Academic journal article Real Estate Economics

Residential Real Estate Brokerage Efficiency and the Implications of Franchising: A Bayesian Approach

Academic journal article Real Estate Economics

Residential Real Estate Brokerage Efficiency and the Implications of Franchising: A Bayesian Approach

Article excerpt

Determining the efficiency of real estate brokerage firms is an important question due to its far-reaching implications for optimal firm structure and public policy. Previous attempts to analyze efficiency and the implications of franchising within the residential real estate industry supply no consensus on this issue and employ techniques that introduce bias in the efficiency estimates. Understanding the characteristics of this market is crucial for worthy and reliable recommendations to policymakers. We calculate real estate brokerage efficiency by firm type with the goal of correctly analyzing the influence of franchising on firm efficiency.

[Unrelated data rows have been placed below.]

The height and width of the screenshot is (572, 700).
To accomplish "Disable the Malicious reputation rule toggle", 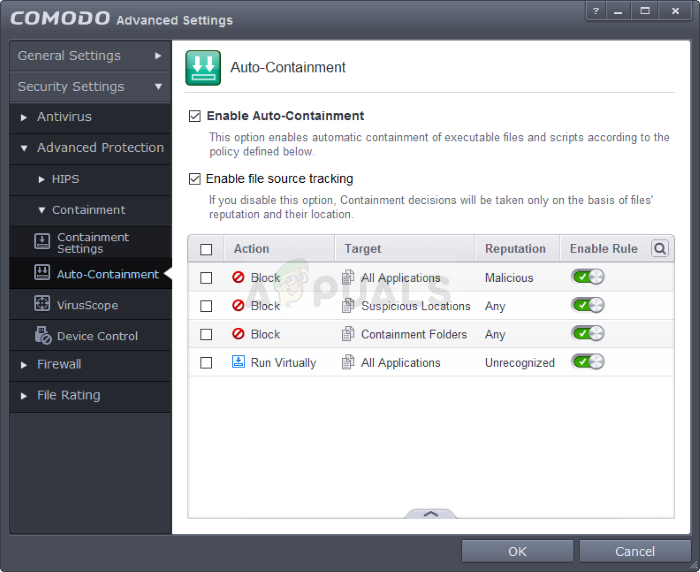I will tap(587, 277).
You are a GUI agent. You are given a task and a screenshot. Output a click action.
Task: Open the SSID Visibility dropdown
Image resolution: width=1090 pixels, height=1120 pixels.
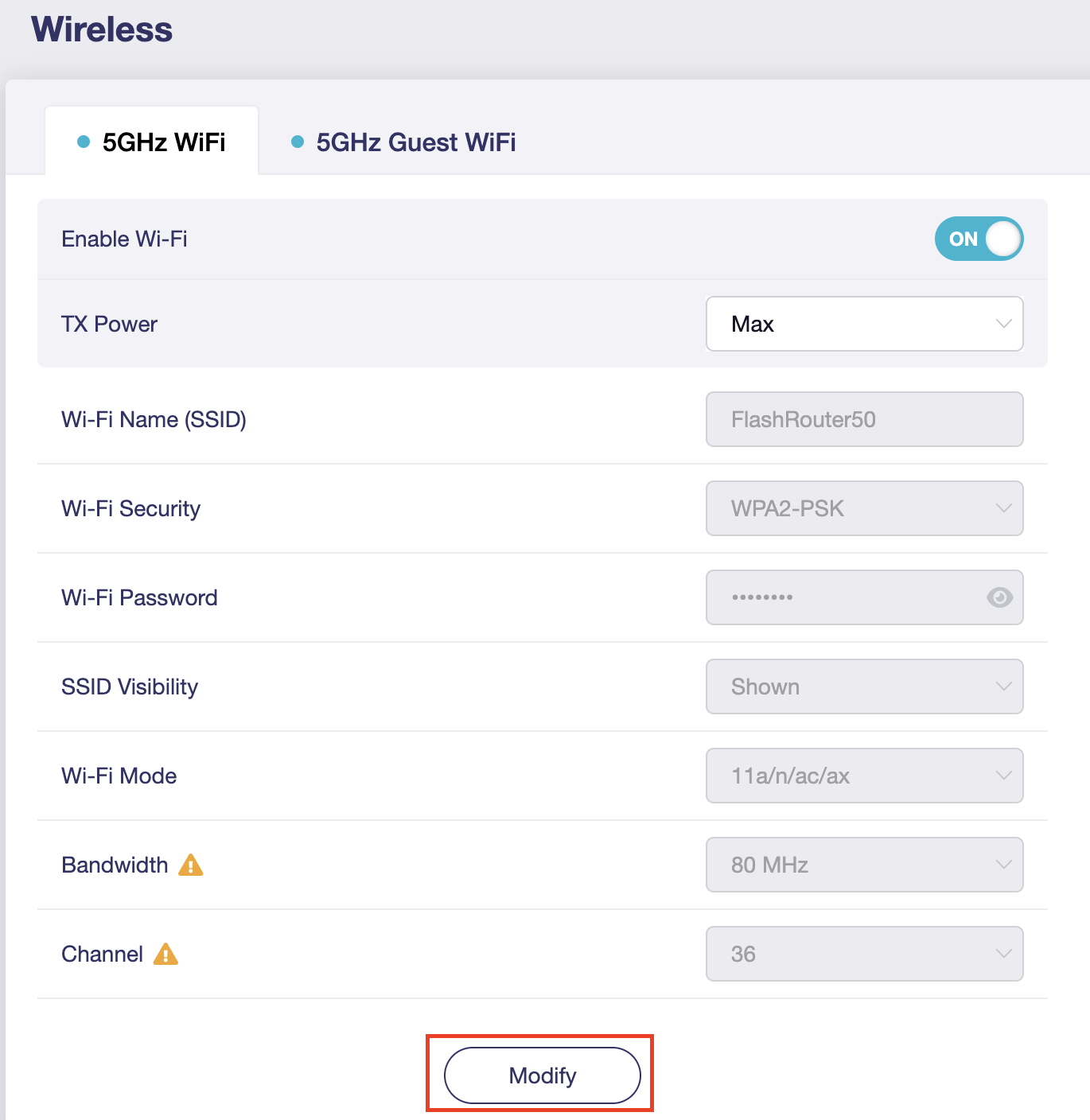864,686
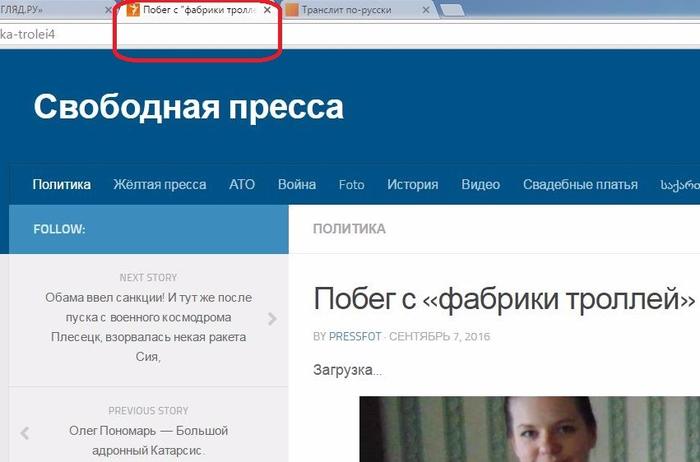Screen dimensions: 700x462
Task: Open a new browser tab
Action: point(451,10)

We calculate residential real estate brokerage efficiency conditional on whether the brokerage is a franchised firm or independent by examining X-inefficiencies, a concept originally proposed by Leibenstein (1966). Leibenstein argues that firms operate sub-optimally for two fundamental reasons. First, allocative inefficiency occurs when a firm fails to allocate resources in the most efficient manner. And second, technical inefficiency occurs when a firm sub-optimally utilizes its resources given their allocation. Two firms may have the same resource allocation, yet one firm produces less output than the other does. The difference between potential utilization of resources and actual resource employment is termed X-inefficiency. Leibenstein argues that the majority of X-inefficiency losses arise from inadequate motivation by firm management. He argues that the manager's motivation levels are linked to the structure and competitiveness of the market in which a firm operates. More recently, X-inefficiency has been defined as deviations from an efficient frontier response surface that is attributable to a misallocation of resources or the lack of effective utilization of current resources. This misallocation and misuse of resources represents the firm's inefficiencies.

Over the years, such notions as monopoly, cartel and price fixing, as well as excessive commissions, have been associated with this market - implying inefficiency and less than competitive behavior. In contrast, other early studies found that this market is relatively efficient (Schroeter 1987; Knoll 1988; Carroll 1989; Anderson, Lewis and Zumpano 1999).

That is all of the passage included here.